Abstract
Ever since the use of aluminium hydroxide (alum) as a potent adjuvant, there has been a colossal rise in the available adjuvants of varied nature for vaccine development. We now have come to a point where we know that some of the immune components such as cytokines are themselves associated with adjuvant properties. However, despite hundreds of well-designed pre-clinical candidates obtained after decades of research, only a handful of vaccine adjuvants have been approved and licensed for human use. This may be attributed to the complexity and the difficulty in designing adjuvants that are safe, potent and economically viable. However recent advances in our understanding of innate immunity, the immune response pathways and the mechanism of adjuvant interactions has led to better adjuvant formulations.

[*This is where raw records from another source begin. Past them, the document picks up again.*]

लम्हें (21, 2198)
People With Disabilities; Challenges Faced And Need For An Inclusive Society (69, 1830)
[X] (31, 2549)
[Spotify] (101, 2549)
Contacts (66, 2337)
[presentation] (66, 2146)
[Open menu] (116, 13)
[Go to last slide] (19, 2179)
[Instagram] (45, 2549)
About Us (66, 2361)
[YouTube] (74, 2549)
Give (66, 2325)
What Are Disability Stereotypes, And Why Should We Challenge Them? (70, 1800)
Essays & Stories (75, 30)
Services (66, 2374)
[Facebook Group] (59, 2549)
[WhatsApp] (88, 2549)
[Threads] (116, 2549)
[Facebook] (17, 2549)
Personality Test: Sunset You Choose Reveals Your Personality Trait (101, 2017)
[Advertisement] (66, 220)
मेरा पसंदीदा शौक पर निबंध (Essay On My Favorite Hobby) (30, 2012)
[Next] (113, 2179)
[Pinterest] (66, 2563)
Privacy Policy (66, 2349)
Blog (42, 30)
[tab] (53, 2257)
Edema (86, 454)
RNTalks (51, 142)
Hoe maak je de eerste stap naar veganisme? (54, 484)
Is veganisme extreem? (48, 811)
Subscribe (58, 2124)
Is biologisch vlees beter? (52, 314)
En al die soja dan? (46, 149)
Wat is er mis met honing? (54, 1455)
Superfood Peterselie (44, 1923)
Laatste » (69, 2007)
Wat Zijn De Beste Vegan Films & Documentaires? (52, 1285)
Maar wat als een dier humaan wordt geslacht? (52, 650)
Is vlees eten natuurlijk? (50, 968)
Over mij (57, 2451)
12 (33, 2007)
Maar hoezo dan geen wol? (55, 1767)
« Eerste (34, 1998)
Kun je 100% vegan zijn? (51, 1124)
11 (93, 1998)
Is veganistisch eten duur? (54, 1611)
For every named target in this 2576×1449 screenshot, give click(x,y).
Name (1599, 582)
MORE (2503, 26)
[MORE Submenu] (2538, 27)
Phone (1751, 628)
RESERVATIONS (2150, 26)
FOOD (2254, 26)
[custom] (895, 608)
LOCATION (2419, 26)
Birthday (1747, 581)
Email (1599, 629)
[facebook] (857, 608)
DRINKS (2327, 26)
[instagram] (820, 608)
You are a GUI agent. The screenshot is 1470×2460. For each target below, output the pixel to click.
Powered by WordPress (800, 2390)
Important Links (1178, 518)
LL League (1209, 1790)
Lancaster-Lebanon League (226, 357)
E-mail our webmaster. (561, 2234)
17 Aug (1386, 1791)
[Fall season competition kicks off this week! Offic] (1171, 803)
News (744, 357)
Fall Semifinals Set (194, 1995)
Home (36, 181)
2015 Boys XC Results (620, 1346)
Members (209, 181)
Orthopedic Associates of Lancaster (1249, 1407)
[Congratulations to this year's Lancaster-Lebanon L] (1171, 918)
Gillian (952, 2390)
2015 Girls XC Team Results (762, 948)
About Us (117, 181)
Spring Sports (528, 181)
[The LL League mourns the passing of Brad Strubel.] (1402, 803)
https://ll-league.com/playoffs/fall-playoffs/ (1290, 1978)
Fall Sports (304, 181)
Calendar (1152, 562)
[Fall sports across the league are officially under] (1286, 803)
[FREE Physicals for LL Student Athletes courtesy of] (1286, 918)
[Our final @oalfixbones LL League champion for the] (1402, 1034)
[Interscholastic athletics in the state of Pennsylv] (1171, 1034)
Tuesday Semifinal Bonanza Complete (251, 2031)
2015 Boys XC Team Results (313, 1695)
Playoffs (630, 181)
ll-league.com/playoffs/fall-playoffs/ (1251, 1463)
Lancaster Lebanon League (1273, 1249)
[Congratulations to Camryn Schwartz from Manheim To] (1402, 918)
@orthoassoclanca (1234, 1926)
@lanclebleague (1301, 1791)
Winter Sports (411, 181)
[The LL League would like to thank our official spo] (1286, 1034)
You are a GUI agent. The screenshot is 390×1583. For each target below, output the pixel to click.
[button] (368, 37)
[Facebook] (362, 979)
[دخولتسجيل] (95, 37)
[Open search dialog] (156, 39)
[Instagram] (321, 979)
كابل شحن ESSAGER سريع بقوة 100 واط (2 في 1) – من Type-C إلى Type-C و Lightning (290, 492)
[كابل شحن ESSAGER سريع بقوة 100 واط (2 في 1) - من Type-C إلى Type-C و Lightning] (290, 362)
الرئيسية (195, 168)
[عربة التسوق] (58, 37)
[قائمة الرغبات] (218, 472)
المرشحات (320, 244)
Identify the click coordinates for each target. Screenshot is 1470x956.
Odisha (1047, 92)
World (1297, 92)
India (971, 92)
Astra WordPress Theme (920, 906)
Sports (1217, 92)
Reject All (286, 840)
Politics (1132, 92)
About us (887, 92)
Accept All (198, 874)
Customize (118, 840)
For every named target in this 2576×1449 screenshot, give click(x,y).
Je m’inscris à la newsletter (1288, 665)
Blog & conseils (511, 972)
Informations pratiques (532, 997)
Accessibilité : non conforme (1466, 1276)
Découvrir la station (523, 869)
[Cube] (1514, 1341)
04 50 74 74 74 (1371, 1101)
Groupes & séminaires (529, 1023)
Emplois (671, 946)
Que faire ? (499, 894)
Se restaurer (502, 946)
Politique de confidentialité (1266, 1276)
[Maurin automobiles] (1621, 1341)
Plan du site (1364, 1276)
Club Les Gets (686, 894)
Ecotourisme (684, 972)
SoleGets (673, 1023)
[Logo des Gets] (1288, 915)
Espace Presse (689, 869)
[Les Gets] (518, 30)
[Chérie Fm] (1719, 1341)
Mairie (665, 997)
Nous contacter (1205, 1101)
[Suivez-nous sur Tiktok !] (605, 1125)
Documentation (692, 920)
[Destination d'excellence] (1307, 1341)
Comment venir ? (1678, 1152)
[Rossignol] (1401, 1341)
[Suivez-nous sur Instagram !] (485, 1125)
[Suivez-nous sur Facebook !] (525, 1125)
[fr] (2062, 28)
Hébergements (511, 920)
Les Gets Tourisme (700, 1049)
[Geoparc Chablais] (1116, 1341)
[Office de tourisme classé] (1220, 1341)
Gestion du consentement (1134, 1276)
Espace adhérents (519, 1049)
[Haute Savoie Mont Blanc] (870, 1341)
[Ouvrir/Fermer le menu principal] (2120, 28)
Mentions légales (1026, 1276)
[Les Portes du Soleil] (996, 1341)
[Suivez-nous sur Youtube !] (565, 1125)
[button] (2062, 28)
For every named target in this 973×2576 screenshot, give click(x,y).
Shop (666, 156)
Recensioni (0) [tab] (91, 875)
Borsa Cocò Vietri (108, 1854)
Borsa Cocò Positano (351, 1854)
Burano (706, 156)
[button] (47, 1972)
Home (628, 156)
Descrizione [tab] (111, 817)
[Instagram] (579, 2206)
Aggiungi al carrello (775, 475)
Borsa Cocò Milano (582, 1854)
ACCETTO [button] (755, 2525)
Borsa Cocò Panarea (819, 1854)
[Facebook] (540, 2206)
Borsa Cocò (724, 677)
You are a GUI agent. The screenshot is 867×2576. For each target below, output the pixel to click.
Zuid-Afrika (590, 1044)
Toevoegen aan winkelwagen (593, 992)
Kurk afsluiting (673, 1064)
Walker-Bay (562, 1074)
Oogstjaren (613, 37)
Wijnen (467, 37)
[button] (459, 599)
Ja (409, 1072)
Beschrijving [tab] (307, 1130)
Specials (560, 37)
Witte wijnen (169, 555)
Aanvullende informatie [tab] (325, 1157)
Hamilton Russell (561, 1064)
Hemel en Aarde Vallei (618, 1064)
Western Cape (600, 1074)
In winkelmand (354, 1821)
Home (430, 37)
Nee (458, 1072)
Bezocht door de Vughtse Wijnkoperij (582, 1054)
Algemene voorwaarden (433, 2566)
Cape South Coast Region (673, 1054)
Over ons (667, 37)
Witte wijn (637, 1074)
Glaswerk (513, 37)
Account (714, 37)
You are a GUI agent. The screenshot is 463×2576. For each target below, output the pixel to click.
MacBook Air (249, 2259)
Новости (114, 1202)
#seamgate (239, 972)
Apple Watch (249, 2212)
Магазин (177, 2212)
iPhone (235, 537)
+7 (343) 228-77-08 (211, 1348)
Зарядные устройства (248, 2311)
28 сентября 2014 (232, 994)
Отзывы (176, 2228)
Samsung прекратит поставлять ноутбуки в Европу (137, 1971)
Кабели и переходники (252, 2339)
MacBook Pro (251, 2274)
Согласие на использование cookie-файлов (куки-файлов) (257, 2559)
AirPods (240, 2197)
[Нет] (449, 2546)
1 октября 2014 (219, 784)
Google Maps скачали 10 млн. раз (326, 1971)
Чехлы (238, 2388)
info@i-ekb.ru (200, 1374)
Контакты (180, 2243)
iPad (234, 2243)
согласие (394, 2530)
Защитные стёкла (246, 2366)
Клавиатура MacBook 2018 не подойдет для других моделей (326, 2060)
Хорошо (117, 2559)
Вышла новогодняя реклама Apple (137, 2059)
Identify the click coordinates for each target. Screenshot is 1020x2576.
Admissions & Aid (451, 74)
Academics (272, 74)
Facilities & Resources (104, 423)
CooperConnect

For cancer, the success stories of treatment through immunotherapy were not as significant as that of chemo- or radiotherapy. However, vaccine development research has got an enormous attention after the US FDA approval of various preventive cancer vaccines such as Gardasil (Merck), Cervarix (Glaxosmithkline) and the therapeutic vaccine Sipulencel-T (Provenge). Approval of these vaccines has invigorated the use of cellular immunotherapy as an effective alternate method for the treatment of cancer and has provided support for renewed interest and attention which the development of new therapeutic cancer vaccines deserves. The present chapter discusses the role, mechanism of action, current clinical scenario of new cancer vaccine adjuvants, application of their molecularly defined formulations to new generation cancer vaccines and the future challenges, for the benefit of a varied audience.
Keywords: Adjuvant formulation, Alum, AS03, AS04, BCG, BSA, Cancer vaccine, Cellular response, CLRs, Cytokines, Dendritic cells, Humoral response, Immunotherapy, Immunization, Inflammasome, MF59, New generation vaccines, NLRs, Pattern recognition receptors, Potential adjuvants, TLRs, Virus-like particles.